• **YOUR OBJECTIVE**:
The data below is to be output in full, unchanged.

• **DATA FOR REVIEW**:
# # # # # # #

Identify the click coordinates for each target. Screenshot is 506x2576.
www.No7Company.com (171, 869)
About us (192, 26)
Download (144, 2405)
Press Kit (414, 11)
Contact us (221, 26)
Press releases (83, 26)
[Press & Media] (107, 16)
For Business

# # # # # # #

• **THE ANSWER**:
Identify the click coordinates for each target. Screenshot is 506x2576.
www.No7Company.com (171, 869)
About us (192, 26)
Download (144, 2405)
Press Kit (414, 11)
Contact us (221, 26)
Press releases (83, 26)
[Press & Media] (107, 16)
For Business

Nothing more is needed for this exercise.